8. The memory device according to claim 7, wherein the control logic is configured to control the voltage generation circuit to apply the pass voltage to the word lines during the channel initialization operation.

9. The memory device according to claim 1, wherein the voltage generation circuit comprises:

a voltage generator configured to generate the turn-on voltage in response to control of the control logic; and

an address decoder configured to apply the turn-on voltage to the plurality of strings in response to control of the control logic during the set application period.

10. A memory device comprising:

a memory cell array including a plurality of strings;

a temperature detection circuit configured to detect an internal temperature of the memory device and generate a temperature signal;

a voltage generation circuit configured to apply a turn-on voltage to select lines of a selected string and an unselected string of the plurality of strings during a channel initialization operation of a read operation; and

control logic configured to control, during the channel initialization operation, the voltage generation circuit to apply the turn-on voltage to the select lines of the selected string during a fixed application time, and apply the turn-on voltage to the select lines of the unselected strings during a variable time,

wherein the control logic is configured to vary an application time of the turn-on voltage to be applied to the unselected strings in response to the temperature signal.

11. The memory device according to claim 10, wherein, based on the temperature signal, the control logic is configured to set the application time to a relatively short time when the internal temperature of the memory device is relatively high, and sets the application time to a relatively long time when the internal temperature of the memory device is relatively low.

12. The memory device according to claim 10, wherein the plurality of strings share one source select line per at least two strings, and the at least two strings are relatively coupled to different drain select lines.
************
*REQUIRED WORK*
[A] Can you restate the paragraph of the claims beginning "11. The memory device according to claim 10" more briefly, keeping its main facts?
[B] Could you give again, word for word, the part of the claims that opens with the words containing "8. The memory" and closes with "set application period."?
The listing that comes next is separate material, unrelated to the claims.

*GIVEN DATA*
************
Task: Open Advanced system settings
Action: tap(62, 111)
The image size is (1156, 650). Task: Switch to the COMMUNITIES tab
************
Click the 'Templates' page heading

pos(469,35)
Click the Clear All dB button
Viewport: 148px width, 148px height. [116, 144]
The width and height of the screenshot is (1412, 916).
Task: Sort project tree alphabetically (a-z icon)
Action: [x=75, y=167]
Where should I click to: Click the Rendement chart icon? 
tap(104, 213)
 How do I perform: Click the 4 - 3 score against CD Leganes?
************
*TASK-BY-TASK SOLUTIONS*
[A] Claim 11, which depends on claim 10: based on the temperature signal, the control logic sets a relatively short application time when the device's internal temperature is relatively high and a relatively long one when it is relatively low.

[B]
8. The memory device according to claim 7, wherein the control logic is configured to control the voltage generation circuit to apply the pass voltage to the word lines during the channel initialization operation.

9. The memory device according to claim 1, wherein the voltage generation circuit comprises:

a voltage generator configured to generate the turn-on voltage in response to control of the control logic; and

an address decoder configured to apply the turn-on voltage to the plurality of strings in response to control of the control logic during the set application period.